| Given instruction |
Select every line of the records that contains the string "pixels".

| Provided records |
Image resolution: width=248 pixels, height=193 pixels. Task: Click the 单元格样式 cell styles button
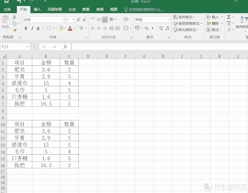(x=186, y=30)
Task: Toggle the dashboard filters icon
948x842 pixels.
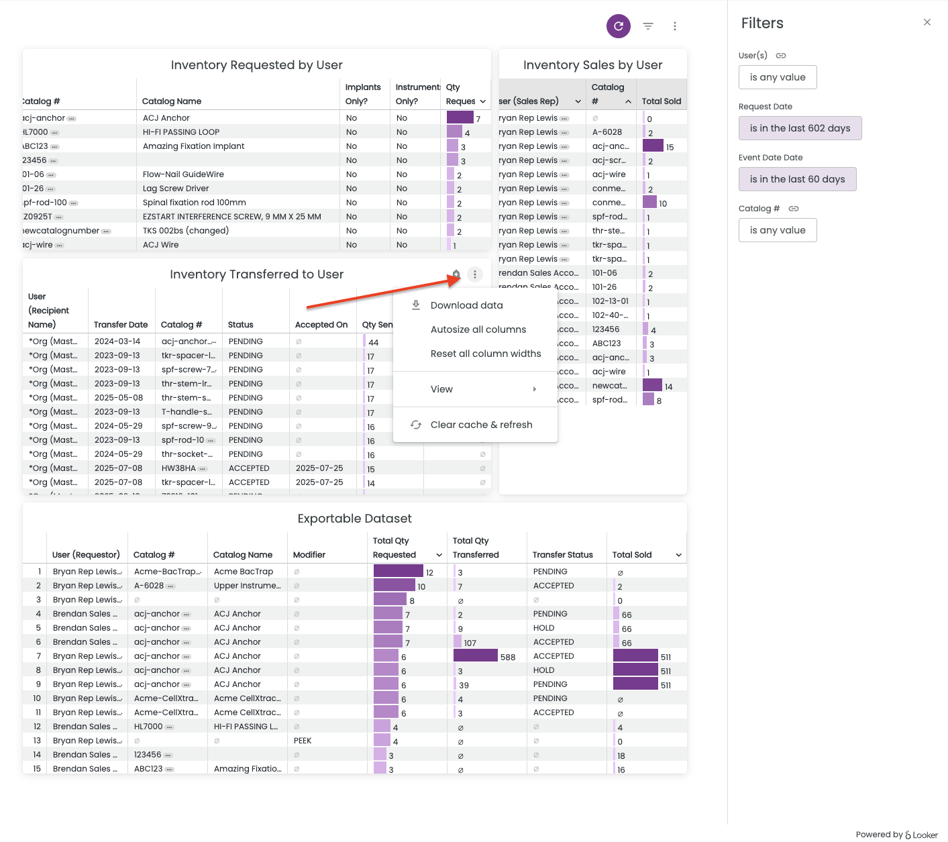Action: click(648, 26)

==

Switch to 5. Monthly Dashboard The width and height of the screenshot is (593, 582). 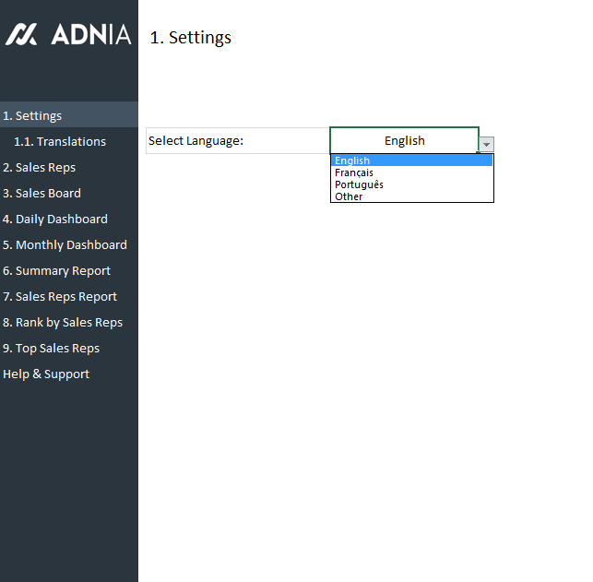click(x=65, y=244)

| Output |
Image resolution: width=248 pixels, height=193 pixels. Task: Click the 单元格样式 cell styles button
948x842 pixels.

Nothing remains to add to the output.